Mais au fond, même et surtout lorsqu’il sort de l’ordinaire, ce type de communication à forte valeur pédagogique et dont l’intention est de duper, n’est pas nouveau dans le ciel de l’Afrique sous ordre colonial français. Il ne faut pas oublier que jadis, entre deux assassinats de grands espoirs africains comme Patrice Lumumba ou Sylvanus Olympio, les dictateurs Zaïrois et Togolais se drapaient dans les oripeaux de fils authentiques de l’Afrique, prônaient l’authenticité africaine, changeaient les noms de leur pays ou de leurs concitoyens pour soi-disant  leur restituer une certaine dignité. Plus près de nous dans le temps, on a vu aussi qu’entre deux tentatives de manipulation de la constitution pour s’éterniser au pouvoir ou deux répressions militaires de leurs opposants civils assistées par l’armée française,  Alfa Condé de Guinée ou Idris Deby du Tchad pouvaient jouer à plus-Africain-que-moi-tu-meurs, en serinant de ci- delà des propos pseudo-rebelles à l’ordre colonial, comme si leur liberté de ton factice scellait la rupture du cordon ombilical avec le maître colonial.

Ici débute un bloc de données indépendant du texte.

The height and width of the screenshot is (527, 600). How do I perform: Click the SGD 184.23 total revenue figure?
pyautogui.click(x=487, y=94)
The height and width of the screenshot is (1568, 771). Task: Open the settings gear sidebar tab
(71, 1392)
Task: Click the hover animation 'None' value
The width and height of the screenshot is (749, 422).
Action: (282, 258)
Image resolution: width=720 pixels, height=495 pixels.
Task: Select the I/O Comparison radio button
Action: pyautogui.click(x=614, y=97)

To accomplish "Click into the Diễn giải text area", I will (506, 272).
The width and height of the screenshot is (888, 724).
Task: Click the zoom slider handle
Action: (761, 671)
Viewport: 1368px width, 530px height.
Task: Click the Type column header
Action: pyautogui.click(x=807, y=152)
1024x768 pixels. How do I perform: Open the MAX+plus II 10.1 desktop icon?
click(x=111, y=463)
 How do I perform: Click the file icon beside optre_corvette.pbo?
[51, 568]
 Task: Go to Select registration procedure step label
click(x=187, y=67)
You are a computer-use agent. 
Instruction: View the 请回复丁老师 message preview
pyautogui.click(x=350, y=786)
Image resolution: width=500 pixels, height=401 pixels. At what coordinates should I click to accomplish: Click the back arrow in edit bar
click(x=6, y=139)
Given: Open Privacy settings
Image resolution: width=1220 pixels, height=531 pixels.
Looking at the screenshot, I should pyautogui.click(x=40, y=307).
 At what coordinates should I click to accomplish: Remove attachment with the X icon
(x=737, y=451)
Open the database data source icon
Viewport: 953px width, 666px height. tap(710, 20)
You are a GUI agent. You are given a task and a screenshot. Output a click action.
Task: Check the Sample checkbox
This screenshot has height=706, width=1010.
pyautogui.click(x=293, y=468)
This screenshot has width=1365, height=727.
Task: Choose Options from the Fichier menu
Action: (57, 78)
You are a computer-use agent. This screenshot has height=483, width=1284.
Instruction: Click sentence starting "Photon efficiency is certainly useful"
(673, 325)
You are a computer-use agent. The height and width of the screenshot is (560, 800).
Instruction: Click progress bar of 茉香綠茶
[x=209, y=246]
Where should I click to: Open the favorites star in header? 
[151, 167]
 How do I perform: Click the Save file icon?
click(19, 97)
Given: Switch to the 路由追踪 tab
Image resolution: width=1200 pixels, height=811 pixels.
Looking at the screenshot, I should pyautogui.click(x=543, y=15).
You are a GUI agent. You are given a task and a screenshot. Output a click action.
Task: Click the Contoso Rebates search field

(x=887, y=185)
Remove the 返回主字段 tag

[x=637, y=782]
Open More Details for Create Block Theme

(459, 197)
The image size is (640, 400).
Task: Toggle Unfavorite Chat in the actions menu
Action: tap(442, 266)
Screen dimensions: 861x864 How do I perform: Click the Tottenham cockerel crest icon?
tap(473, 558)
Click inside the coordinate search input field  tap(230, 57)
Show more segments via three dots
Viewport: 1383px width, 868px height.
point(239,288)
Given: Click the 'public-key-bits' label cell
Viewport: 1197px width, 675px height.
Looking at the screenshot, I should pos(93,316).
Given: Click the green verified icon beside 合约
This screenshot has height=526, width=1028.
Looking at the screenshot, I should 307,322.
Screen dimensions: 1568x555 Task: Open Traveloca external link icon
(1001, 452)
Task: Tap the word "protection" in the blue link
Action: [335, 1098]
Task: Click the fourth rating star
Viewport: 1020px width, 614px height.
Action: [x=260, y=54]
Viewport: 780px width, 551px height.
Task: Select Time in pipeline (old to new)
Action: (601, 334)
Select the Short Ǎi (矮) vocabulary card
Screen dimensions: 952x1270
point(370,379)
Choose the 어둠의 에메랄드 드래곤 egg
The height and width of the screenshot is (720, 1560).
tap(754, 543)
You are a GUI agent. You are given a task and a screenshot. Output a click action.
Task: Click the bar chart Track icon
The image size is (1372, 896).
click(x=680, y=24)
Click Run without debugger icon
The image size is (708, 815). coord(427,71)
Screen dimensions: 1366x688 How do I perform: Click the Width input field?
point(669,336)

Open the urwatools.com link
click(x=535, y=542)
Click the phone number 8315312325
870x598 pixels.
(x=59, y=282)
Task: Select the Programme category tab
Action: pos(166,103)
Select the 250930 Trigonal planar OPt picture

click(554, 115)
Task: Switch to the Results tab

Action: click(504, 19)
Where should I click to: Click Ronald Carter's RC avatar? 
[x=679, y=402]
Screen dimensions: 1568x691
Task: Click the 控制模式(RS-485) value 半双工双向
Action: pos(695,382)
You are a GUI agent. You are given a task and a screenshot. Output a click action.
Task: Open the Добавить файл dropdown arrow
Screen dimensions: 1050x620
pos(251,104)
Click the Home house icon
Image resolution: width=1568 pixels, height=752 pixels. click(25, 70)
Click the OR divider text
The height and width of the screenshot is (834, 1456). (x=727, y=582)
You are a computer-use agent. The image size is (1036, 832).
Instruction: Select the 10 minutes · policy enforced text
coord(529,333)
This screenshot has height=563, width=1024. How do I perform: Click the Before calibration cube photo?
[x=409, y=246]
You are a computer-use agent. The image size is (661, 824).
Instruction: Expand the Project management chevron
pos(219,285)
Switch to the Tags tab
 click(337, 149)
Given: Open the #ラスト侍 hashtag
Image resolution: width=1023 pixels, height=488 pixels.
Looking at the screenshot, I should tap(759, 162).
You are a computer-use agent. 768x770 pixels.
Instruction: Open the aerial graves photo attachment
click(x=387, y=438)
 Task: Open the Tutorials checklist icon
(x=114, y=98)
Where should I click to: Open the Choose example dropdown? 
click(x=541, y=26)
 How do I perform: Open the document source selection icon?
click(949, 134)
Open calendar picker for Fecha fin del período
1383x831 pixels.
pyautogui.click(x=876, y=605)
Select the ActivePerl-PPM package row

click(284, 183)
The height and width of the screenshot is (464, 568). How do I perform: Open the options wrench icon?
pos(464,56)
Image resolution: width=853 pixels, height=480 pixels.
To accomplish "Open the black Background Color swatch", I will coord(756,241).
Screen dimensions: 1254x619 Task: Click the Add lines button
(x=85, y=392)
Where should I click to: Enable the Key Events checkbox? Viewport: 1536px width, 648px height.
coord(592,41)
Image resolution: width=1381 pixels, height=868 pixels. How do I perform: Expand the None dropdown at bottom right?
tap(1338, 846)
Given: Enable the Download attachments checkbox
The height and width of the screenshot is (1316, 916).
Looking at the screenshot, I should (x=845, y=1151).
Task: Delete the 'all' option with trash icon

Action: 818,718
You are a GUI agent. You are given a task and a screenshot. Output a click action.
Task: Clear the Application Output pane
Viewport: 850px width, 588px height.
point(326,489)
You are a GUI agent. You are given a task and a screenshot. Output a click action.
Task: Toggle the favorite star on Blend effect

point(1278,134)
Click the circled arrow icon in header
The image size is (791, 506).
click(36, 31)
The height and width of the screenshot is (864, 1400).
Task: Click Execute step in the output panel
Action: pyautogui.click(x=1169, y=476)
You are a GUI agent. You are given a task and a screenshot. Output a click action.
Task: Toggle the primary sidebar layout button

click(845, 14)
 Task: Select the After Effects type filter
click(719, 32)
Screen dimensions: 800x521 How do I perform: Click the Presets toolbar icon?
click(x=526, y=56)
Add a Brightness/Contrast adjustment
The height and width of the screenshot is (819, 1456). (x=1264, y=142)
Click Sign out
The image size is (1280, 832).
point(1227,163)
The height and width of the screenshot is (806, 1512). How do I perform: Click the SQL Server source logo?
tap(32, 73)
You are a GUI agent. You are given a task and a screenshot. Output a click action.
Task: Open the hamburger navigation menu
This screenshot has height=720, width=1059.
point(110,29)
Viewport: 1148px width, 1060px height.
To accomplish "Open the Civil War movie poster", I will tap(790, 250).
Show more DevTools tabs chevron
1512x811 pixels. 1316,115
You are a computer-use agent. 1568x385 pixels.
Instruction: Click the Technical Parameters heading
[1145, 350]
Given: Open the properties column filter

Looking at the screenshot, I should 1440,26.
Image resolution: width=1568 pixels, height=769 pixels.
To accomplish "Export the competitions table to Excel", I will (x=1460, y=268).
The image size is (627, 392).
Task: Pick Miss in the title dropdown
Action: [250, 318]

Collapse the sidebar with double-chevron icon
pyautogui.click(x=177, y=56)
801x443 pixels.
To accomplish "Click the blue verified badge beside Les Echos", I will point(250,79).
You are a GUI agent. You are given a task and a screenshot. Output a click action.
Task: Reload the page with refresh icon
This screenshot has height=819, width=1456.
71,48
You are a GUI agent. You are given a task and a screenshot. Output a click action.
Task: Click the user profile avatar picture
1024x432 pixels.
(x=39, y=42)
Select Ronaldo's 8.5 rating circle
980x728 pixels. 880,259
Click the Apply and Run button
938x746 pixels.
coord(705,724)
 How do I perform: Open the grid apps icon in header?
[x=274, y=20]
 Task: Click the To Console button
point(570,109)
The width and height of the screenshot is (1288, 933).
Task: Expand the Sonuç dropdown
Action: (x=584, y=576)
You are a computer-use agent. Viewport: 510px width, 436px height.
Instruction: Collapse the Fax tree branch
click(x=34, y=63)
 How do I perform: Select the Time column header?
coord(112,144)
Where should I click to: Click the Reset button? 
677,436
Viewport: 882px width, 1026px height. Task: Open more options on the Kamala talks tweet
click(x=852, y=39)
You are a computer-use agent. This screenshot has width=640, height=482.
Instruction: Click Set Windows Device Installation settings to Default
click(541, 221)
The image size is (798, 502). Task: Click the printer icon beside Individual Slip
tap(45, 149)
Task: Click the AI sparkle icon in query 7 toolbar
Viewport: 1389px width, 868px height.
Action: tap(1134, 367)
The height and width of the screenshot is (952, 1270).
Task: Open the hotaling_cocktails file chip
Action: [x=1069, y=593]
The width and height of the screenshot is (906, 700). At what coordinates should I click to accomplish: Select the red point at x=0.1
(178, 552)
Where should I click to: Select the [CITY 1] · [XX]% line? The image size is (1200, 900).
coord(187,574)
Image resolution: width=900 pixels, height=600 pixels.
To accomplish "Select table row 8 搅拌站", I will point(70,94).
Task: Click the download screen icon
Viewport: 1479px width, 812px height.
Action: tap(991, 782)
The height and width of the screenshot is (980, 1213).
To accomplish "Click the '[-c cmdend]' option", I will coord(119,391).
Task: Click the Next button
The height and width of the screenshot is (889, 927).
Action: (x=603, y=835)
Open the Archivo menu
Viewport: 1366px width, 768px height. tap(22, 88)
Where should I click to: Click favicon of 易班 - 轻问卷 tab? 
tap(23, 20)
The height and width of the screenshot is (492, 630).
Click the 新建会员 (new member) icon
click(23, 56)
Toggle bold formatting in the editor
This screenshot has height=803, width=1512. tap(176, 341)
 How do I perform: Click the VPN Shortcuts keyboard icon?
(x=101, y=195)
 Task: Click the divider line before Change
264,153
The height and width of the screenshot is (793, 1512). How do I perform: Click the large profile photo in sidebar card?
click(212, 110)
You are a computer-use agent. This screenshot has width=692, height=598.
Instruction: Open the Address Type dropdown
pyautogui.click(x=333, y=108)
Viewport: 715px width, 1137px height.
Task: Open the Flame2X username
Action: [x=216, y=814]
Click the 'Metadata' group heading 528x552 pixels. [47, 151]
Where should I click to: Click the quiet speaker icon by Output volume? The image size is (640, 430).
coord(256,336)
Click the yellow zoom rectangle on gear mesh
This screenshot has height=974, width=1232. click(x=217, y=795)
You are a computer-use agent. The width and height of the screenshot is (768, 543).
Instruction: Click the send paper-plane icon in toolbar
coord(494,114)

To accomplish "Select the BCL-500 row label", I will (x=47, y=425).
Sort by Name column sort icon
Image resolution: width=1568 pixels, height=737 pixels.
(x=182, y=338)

Mais  évidemment il n’en est rien. La vérité est que, aujourd’hui comme hier, nos dictateurs bénéficient de l’assistance technique de leur maître qui leur enseignent la posture à adopter pour bien manipuler leur peuple. Des cabinets de communication et de propagande sont à la manœuvre dans les officines de Paris, Londres ou New York, qui enseignent à  nos roitelets à tromper la crédulité voire la vigilance de leurs peuples, et ce dans l’intérêt primordial des Occidentaux.